As discussões a respeito do financiamento da saúde no Brasil, mostram uma certa unanimidade quanto a necessidade de aumentar o gasto público em saúde. No entanto, pouco se discute quanto às opções necessárias para que o aumento do gasto público reverta em melhores benefícios para a população sem gerar efeitos negativos na já elevada carga tributária brasileira. Valeria, a título de conclusão, comentar que:

1.       A criação (ou recriação) de impostos específicos para a saúde, como a CPMF, estaria fora de cogitação, num contexto onde a carga tributária do país é considerada uma das mais altas do mundo, com efeitos negativos sobre a competitividade internacional da indústria brasileira.
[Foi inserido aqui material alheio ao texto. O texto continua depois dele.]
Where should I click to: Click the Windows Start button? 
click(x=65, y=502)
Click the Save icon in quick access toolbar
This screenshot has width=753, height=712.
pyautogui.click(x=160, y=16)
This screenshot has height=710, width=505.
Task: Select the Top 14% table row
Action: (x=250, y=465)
2.       Aumentar a participação do gasto público em saúde no orçamento, reduzindo a participação de outros gastos governamentais poderia ser a melhor opção. Existem muitos gastos supérfluos associados a interesses lesivos à sociedade brasileira no interior do orçamento federal, e também dos Estados e Municípios, que poderiam ser eliminados abrindo espaço para um aumento dos gastos com saúde. Mas isto exigiria da classe política um esforço real de discussão de prioridades de alocação do gasto público;

3.       Um outro tema seria aumentar a complementariedade dos gastos do SUS com o da Saúde Suplementar, fazendo com que houvesse uma opção real entre os dois sistemas. Existem diversas formas de aumentar esta complementariedade e direcionar os recursos do SUS para aqueles que mais precisam, mas é importante ressaltar que isto poderá ser uma real opção para evitar duplicações de cobertura e desvios no uso dos recursos públicos para gastos de baixa prioridade social.

Em síntese, a resposta a dois desafios deveriam sair desta discussão:

Primeiro: usar de forma mais eficiente e equitativa os recursos públicos em saúde poderia trazer efeitos na melhoria da cobertura e qualidade do acesso da população brasileira à saúde, beneficiando particularmente os mais pobres e excluídos.

Segundo: aumentar gastos públicos em saúde não pode ser feito simplesmente com mais recursos financiados a descoberto. É necessário, antes de tudo, definir prioridades no uso de um orçamento público que tem recursos finitos. Para tal, o executivo e o legislativo deveriam abrir mão de suas agendas pessoais e corporativas e se associar a uma agenda republicana de debate de idéias, interesses e prioridades para toda a população brasileira.

Estaríamos maduros, como país, para responder a estes dois desafios?

Notas

  1. Acesso através do link http://www.estadao.com.br/noticias/impresso,o-brasil-deveria-gastar-mais-com-saude-,882997,0.htm
  2. Medici, A.C., Do Global ao Local: Os Desafios da Saúde no Limiar do Século XXI, Ed IBEDESS-Coopmed, Belo Horizonte, 2011. O livro pode ser adquirido diretamente da Editora através do site http://www.coopmed.com.br/clv/product_info.php?products_id=101&osCsid=3098d44b203f599c86ed6d133865df26
  3. WHO, World Health Indicators, Ed. WHO, Geneve, 2011.
  4. Ver o artigo A Saúde nos BRICS: Progressos e Perspecitvas para 2011, postado em 11 de janeiro de 2011 neste blog.